--- Start Listed records ---

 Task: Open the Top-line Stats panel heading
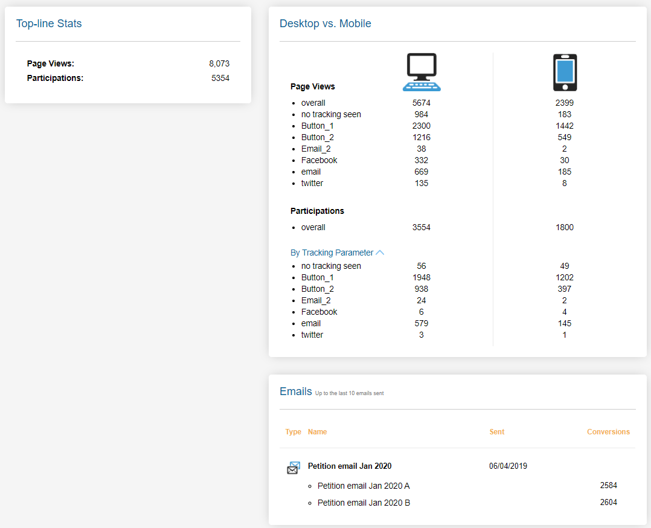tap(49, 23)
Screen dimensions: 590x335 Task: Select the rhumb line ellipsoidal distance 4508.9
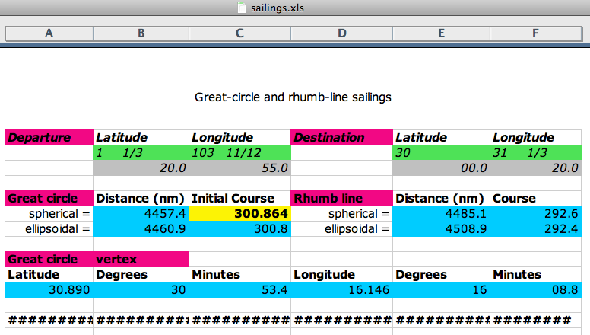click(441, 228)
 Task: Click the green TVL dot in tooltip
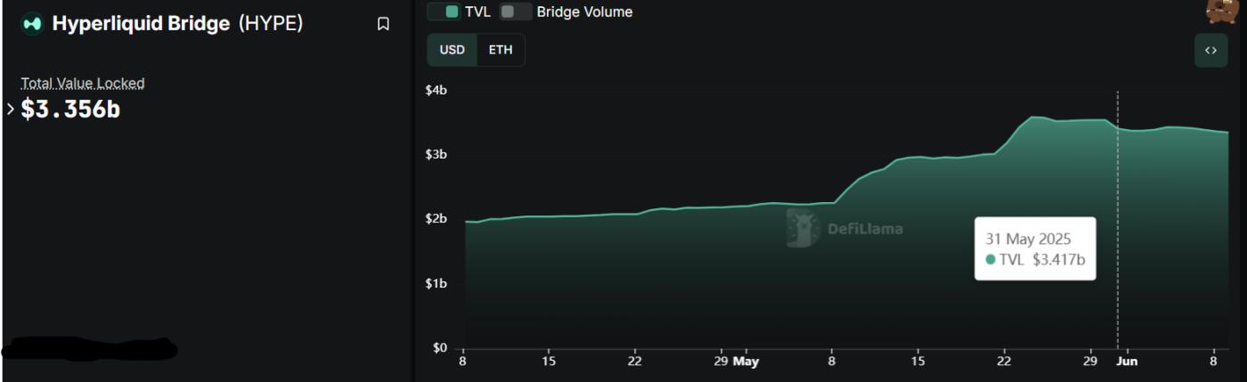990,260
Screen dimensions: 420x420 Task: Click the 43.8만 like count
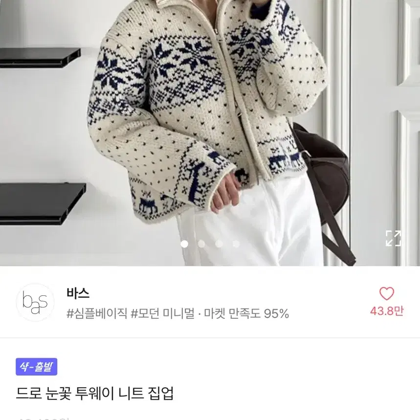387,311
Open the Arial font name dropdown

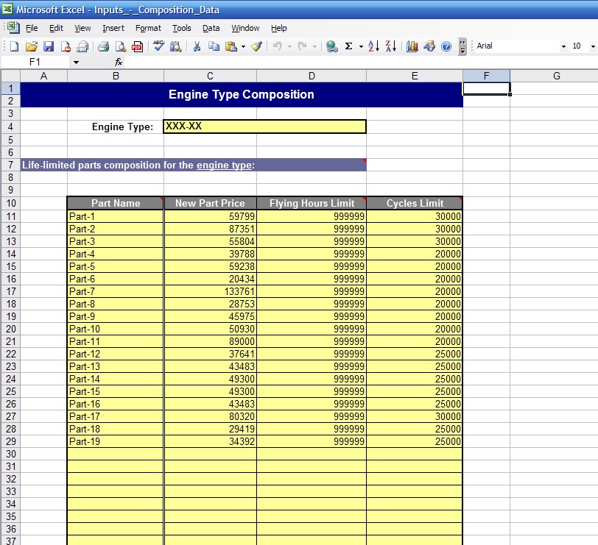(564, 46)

--- End Listed records ---

* **Problem to solve**
Select every line of the items above that contains the word "dimensions". Case counts.

* **Exercise answer**
Screen dimensions: 590x335 Task: Select the rhumb line ellipsoidal distance 4508.9
Screen dimensions: 420x420 Task: Click the 43.8만 like count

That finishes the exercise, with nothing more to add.